As producers look to harvest a potential bumper crop, many will likely find themselves out of bin space. Of course, it’s too late to build more permanent storage, and cash prices will not likely be at a level where most farmers are willing to sell. This leaves them with one more option that they may not have considered previously: grain bags.
Whether being used for 20,000 or 1,000,000 bushels or more of corn, soybeans or other crops, grain bags offer producers a highly flexible, yet virtually unlimited, storage solution. The concept originated decades ago in South America and eventually worked its way into North America. Loftness is one farm equipment manufacturer that realized the benefits for North American farmers and began developing grain bagging equipment in its Hector, Minnesota factory.
“There are many reasons why farmers may want to start bagging,” said Dave Nelson, senior vice president of sales for Loftness. “Some people simply need more storage capacity than their bins can hold. Some use it as temporary storage on rented ground. Some do it for the cost savings over bins. Others bag grain to reduce labor or to speed up harvest. By filling bags right in the field, it reduces the number of people required to haul grain, and it also helps keep the combines running.”

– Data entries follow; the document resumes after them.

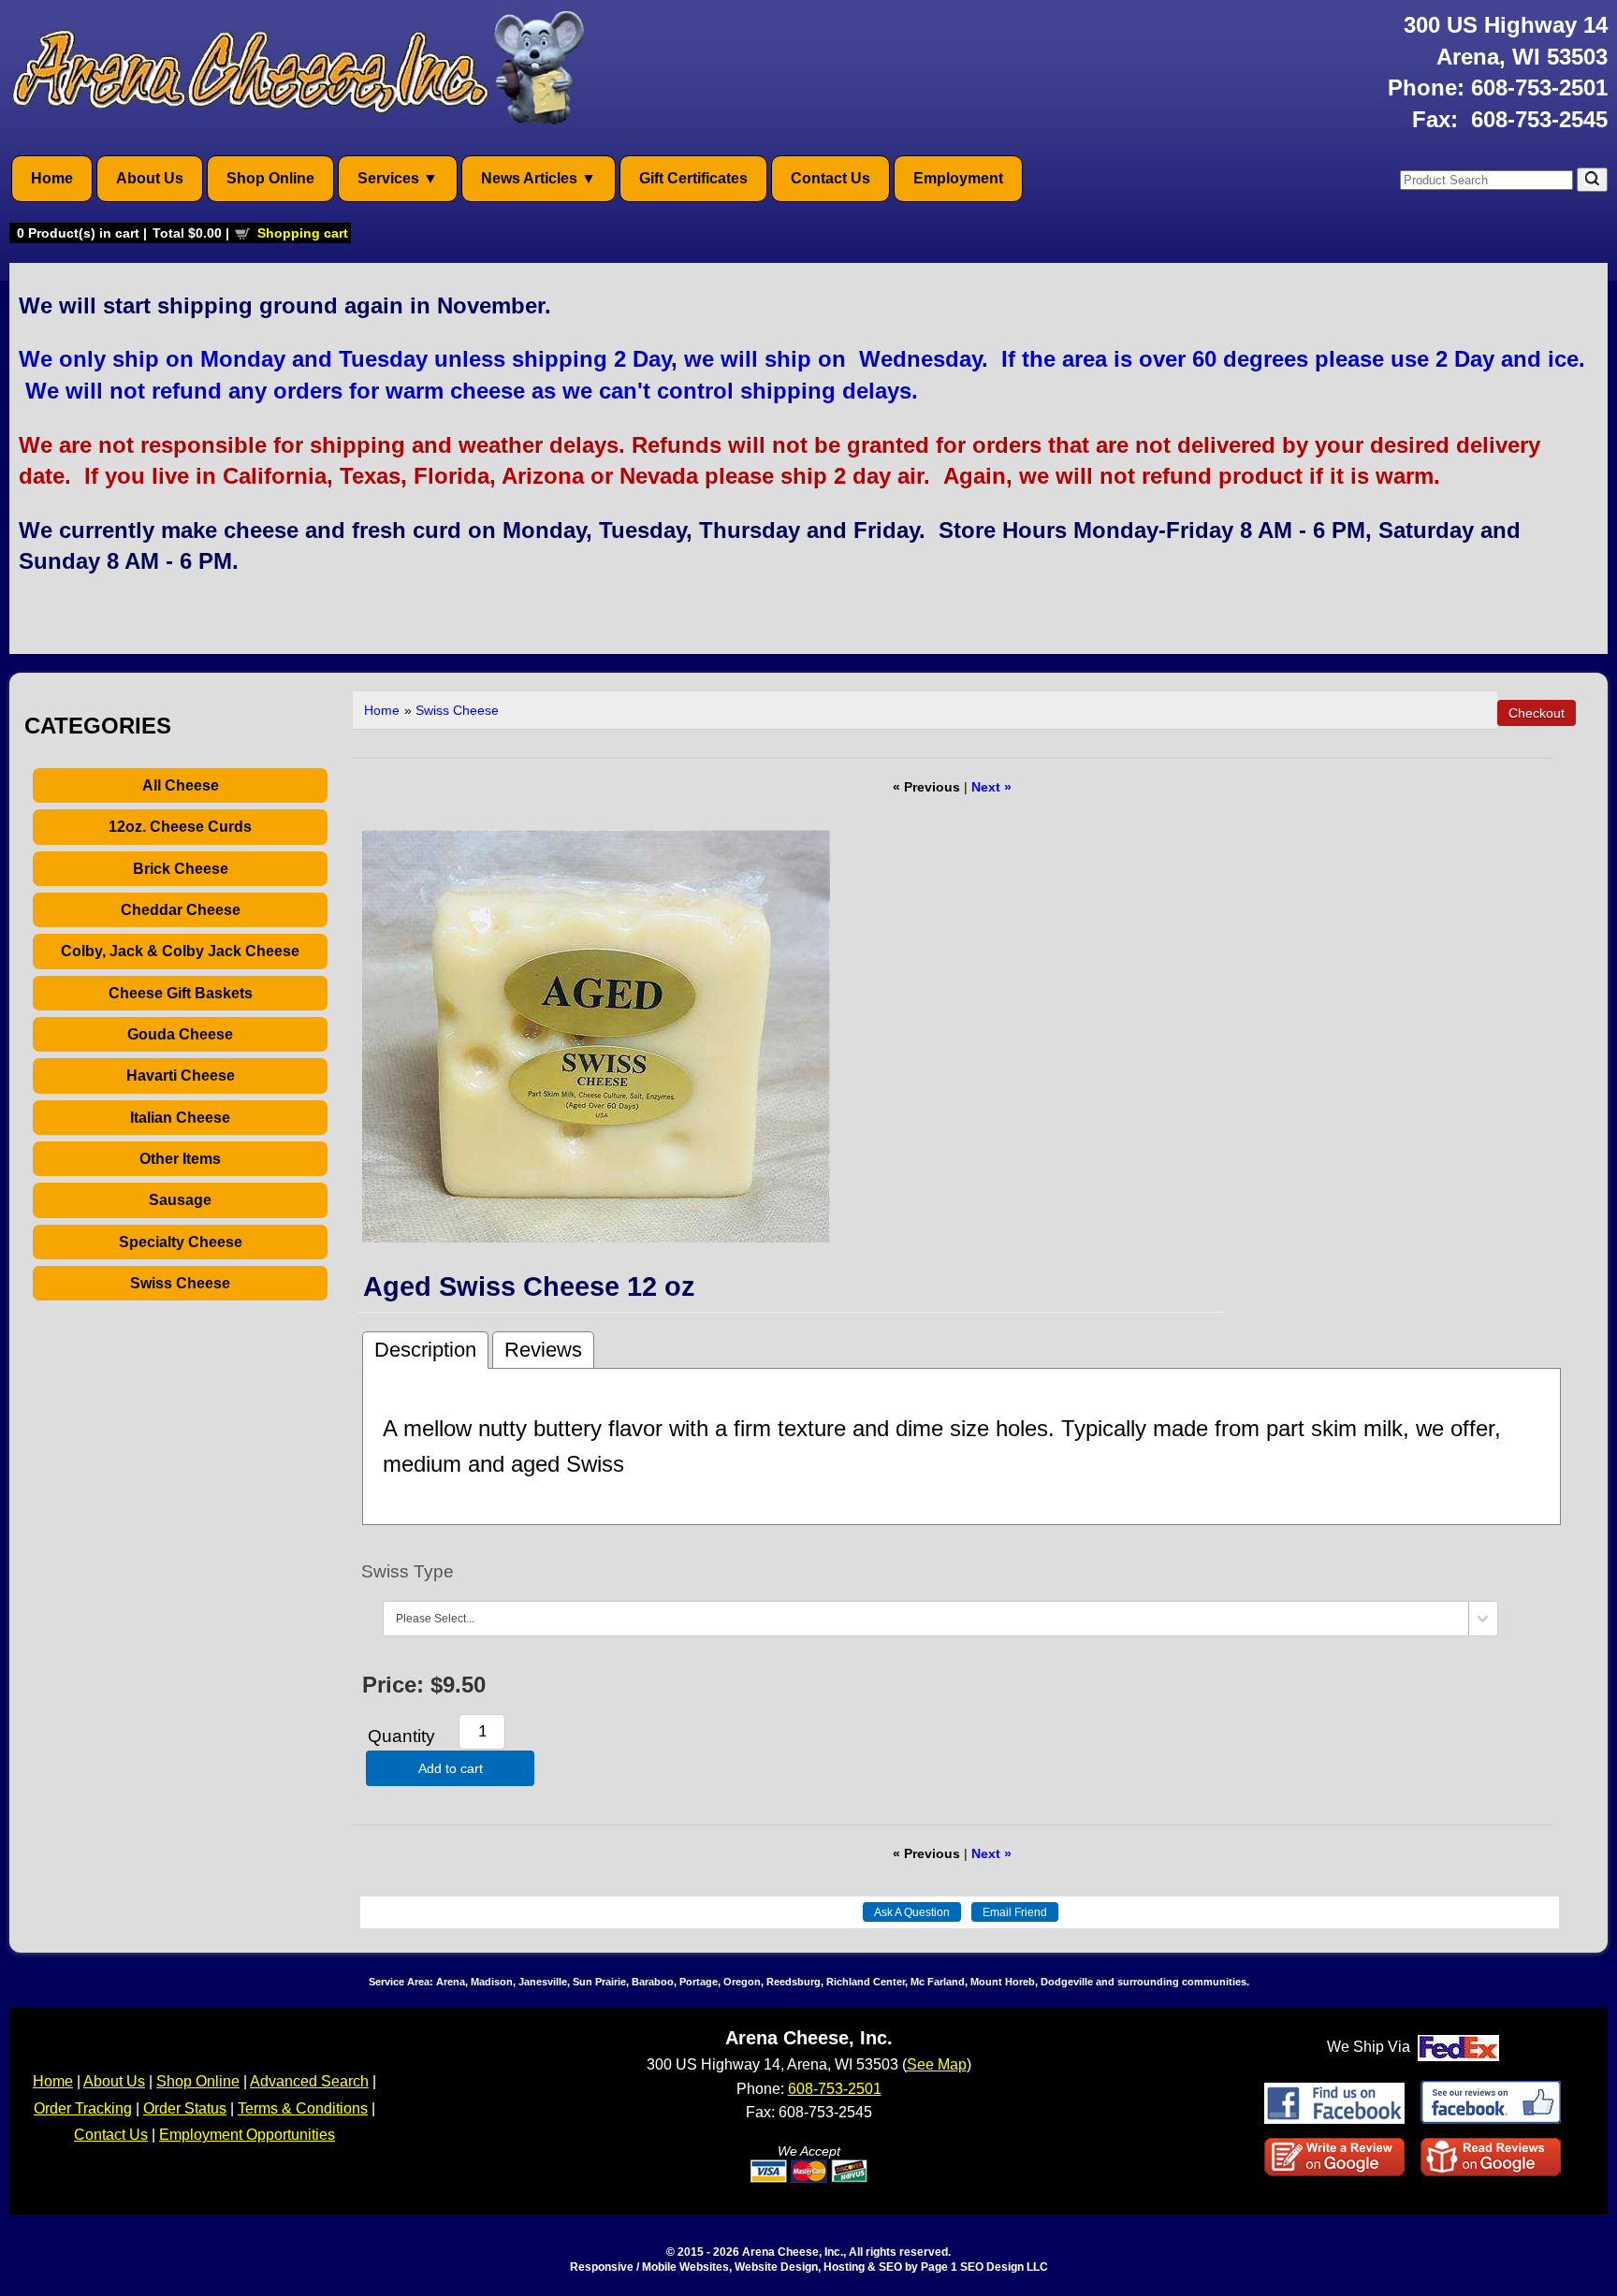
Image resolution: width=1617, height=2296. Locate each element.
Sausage (180, 1200)
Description (425, 1349)
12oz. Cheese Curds (180, 827)
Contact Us (830, 178)
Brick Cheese (180, 869)
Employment (958, 178)
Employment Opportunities (247, 2135)
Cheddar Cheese (180, 910)
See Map (937, 2064)
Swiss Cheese (180, 1283)
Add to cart (450, 1768)
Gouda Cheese (180, 1034)
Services (388, 178)
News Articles (529, 178)
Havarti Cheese (180, 1075)
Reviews (543, 1349)
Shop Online (270, 178)
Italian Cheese (180, 1118)
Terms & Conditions (303, 2108)
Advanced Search (309, 2081)
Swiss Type (407, 1571)
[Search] (1592, 179)
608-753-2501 (1539, 87)
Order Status (184, 2108)
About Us (149, 178)
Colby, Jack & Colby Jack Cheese (180, 951)
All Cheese (180, 785)
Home (52, 178)
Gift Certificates (693, 178)
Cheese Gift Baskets (181, 993)
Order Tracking (83, 2108)
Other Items (180, 1159)
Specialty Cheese (180, 1242)
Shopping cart (302, 232)
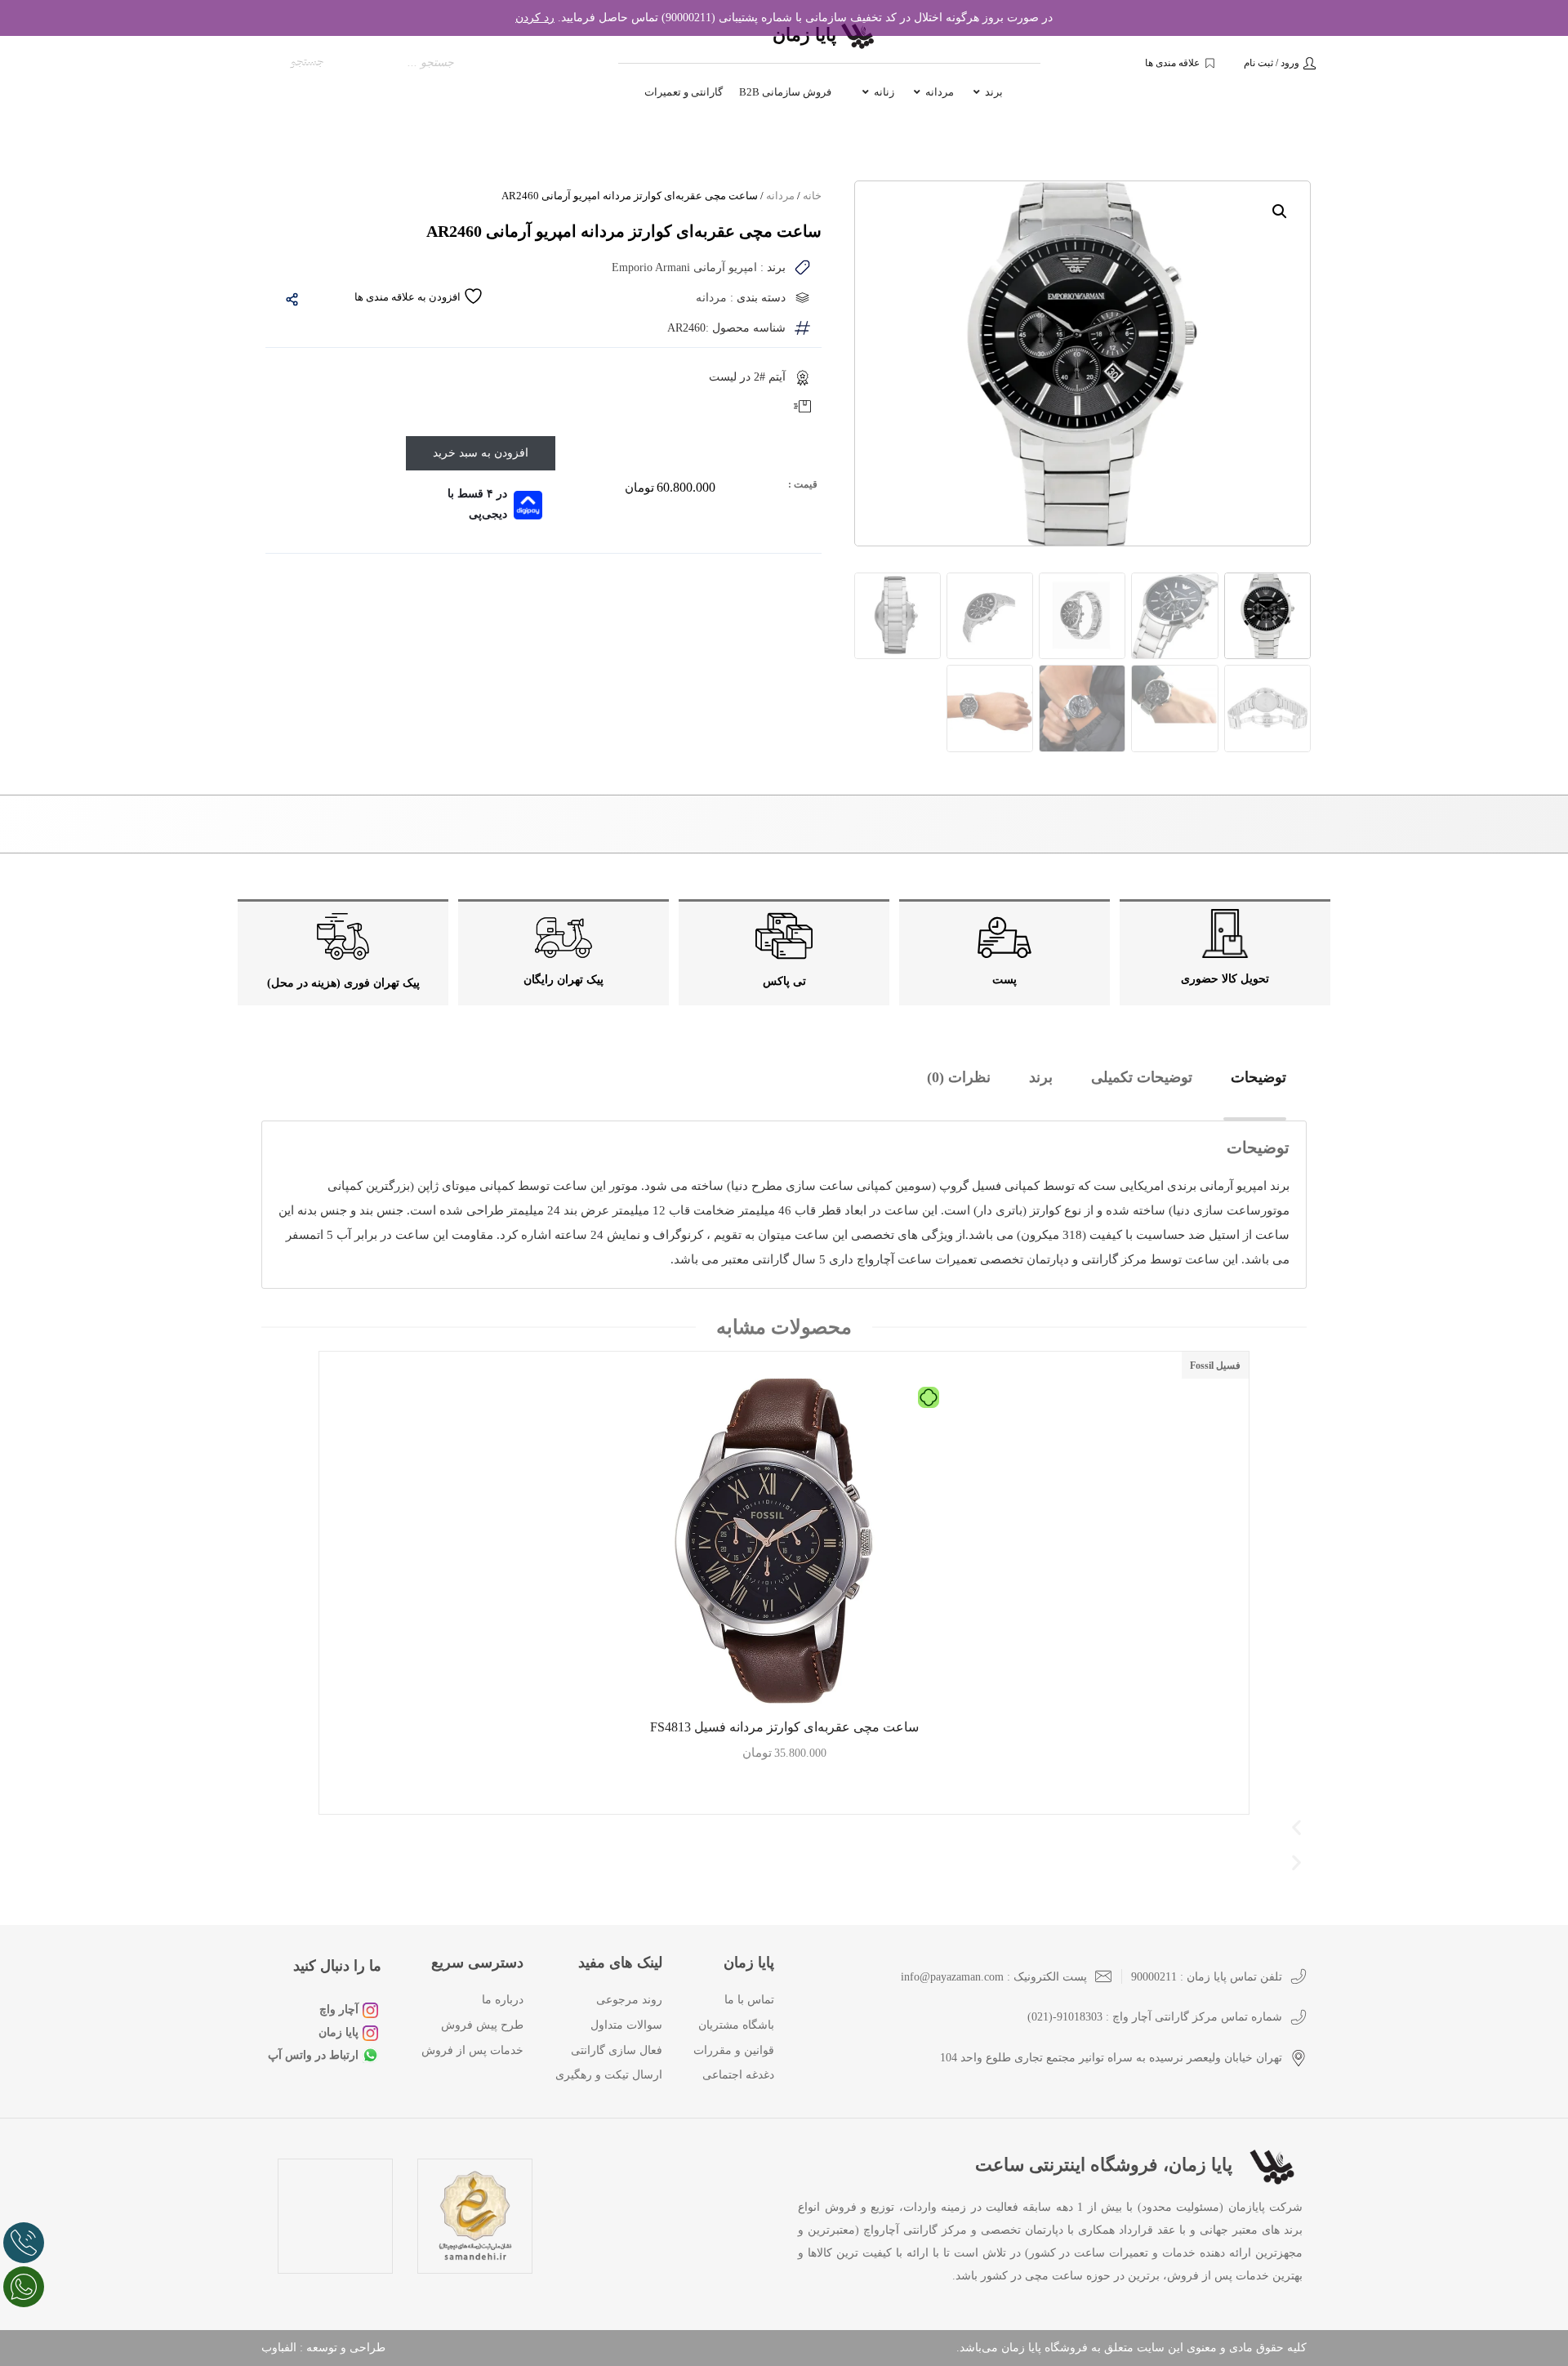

Most grain bagging equipment is designed for use with specialized 10-foot-diameter polyethylene bags, which can be up to 500 feet long and hold up to about 22,000 bushels of grain per bag. 12-foot baggers are also available, but most of these are purchased by commercial operations.
Two types of equipment are used for this type of storage: grain bag loaders and grain bag unloaders. The loaders have a large hopper to accept grain from a grain cart, combine or other auger. They can also be equipped with ground-level swing hoppers to load grain from hopper-bottom trailers. Many grain bag loaders can transfer grain into bags at rates up to 30,000 bushels per hour.
Grain bag unloaders, on the other hand, are designed to roll up the bag while unloading grain at fast rates. In fact, many unloaders can fill a 1,000-bushel trailer in only about seven minutes.
Grain can often be kept safely for months in bags without losing condition. “Once the bags have been sealed, the oxygen level is reduced, and the concentration of carbon dioxide is increased,” said Nelson. “This environment virtually eliminates fungal diseases and insects. The airtight environment also slows down the natural metabolic process that leads to increased temperatures in the grain, extending the storage life of the product.”
Nelson advises that grain bagging success relies heavily on proper site selection and bag placement. “The site should be on a clear, elevated, slightly sloped and firm section of land with no chance of flooding,” he said. “Check the site for any areas that do not drain naturally, and dig drainage channels to shed the water away from the grain bag storage site. Also, when selecting and preparing the site, keep in mind that machine traction is a very important process during the loading of the grain bags. Poor wheel traction will make it difficult to maintain the proper filling of the grain bag during the loading process.”
Additionally, it is recommended to check the bags weekly for punctures, especially from rodents, which can cause the most damage. Small damaged areas can be repaired with the bag manufacturer’s specified tape. However, if the damage is too great to be repaired with tape, the bag should be emptied and the grain loaded into a new bag. Unrepaired punctures in the bag can let in moisture, potentially leading to spoilage.
Although the concept is relatively simple, Nelson understands that grain bagging can be intimidating to those who have little or no experience. “At Loftness we’ve always offered to go out to the customer’s site to train them and get them comfortable with the process,” he said. “As more farmers start wondering what to do with this year’s crop, we anticipate making quite a few trips this fall.”